Sur un autre plan, la Haut-Commissaire a souligné que tout obstacle aux efforts médicaux dans un pays reste une menace pour la terre entière. « Les sanctions sectorielles qui ont des effets négatifs sur les soins de santé et les droits de l’homme des personnes vulnérables devraient être levées ou adaptées de toute urgence, avec des exemptions humanitaires efficaces pour garantir l’accès aux fournitures vitales », a déclaré Mme Bachelet.

Par ailleurs, la cheffe des droits de l’homme a prévenu sur les dangers du repli sur soi. « Lorsqu’une menace existentielle nous concerne tous, il n’y a pas de place pour le nationalisme ou les boucs émissaires - y compris des migrants et des communautés minoritaires », a-t-elle déclaré.

Sur le terrain, ses équipes ont constaté que les attaques physiques et verbales contre les personnes d’origine est-asiatique et les membres d’autres minorités sont « de plus en plus nombreuses et inacceptables ».

Selon Mme Bachelet, les Occidentaux sont parfois la cible d’abus, y compris dans les missions onusiennes et il convient donc de prendre des mesures pour combattre toutes ces violations de droits humains.

Plongée dans un univers inconnu

De son côté, la Présidente du Conseil des droits de l’homme de l’ONU a rappelé que les discours de haine spécifiques à cette pandémie risquent d’accroître la discrimination.

Or selon l’Ambassadeur Elisabeth Tichy-Fisslberger (Autriche), cette crise du Covid-19 a jeté la communauté mondiale « dans un univers inconnu ».

Les sociétés doivent faire des compromis atroces entre le fait de sauver des vies et des moyens de subsistance - Elisabeth Tichy-Fisslberger, Présidente du Conseil des droits de l'homme

« Nous assistons à un bouleversement des sociétés et des économies qui touche tous les coins du globe », a fait remarquer la Présidente du Conseil des droits de l'homme, tout en relevant certains choix cornéliens.

« De nos jours, les sociétés doivent faire des compromis atroces entre le fait de sauver des vies et des moyens de subsistance, la liberté de mouvement et le droit à des réunions pacifiques d’autre part, et bien d’autres choses encore.
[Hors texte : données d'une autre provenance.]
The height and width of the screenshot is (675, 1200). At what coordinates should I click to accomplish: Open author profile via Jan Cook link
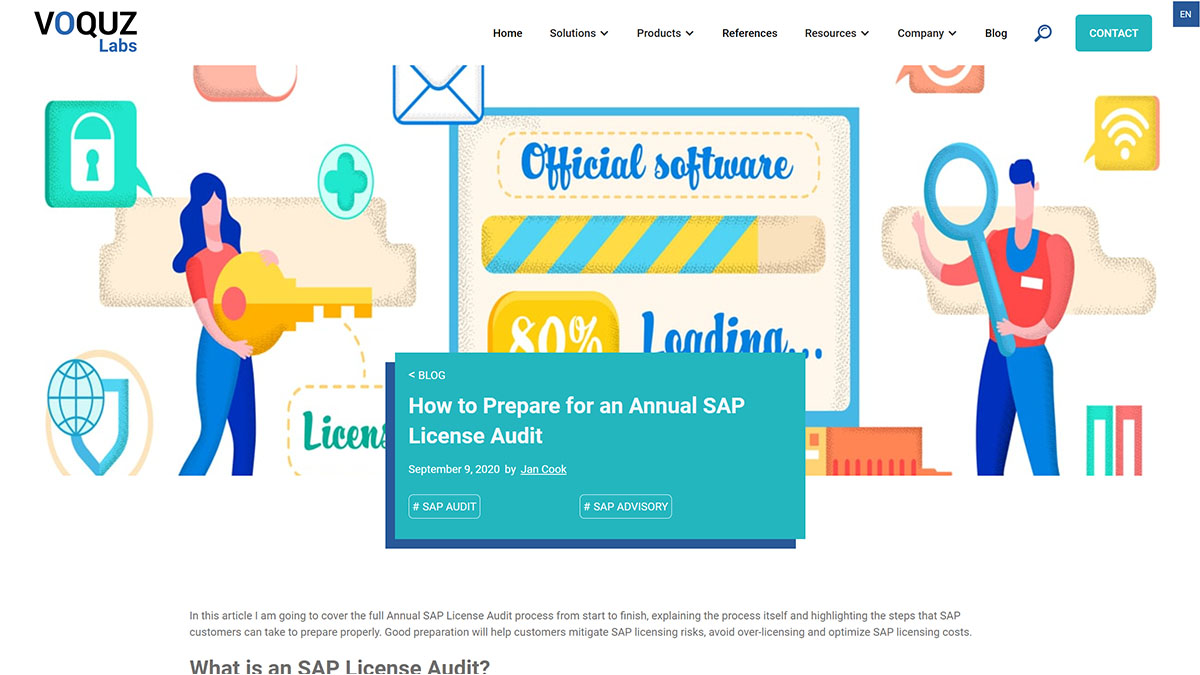(x=543, y=468)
Le Conseil a donc beaucoup de choses à analyser et à discuter », a insisté Mme Tichy-Fisslberger.

Les délégations ayant participé à cette réunion informelle du Conseil des droits de l’homme ont loué les efforts faits par l’OMS dans ce combat contre le Covid-19.

Mais comme l’a rappelé Mme Bachelet, « un effort régional et mondial important sera nécessaire pour éviter l’effondrement du système médical de tout pays - une question d’intérêt urgent pour tout le monde ».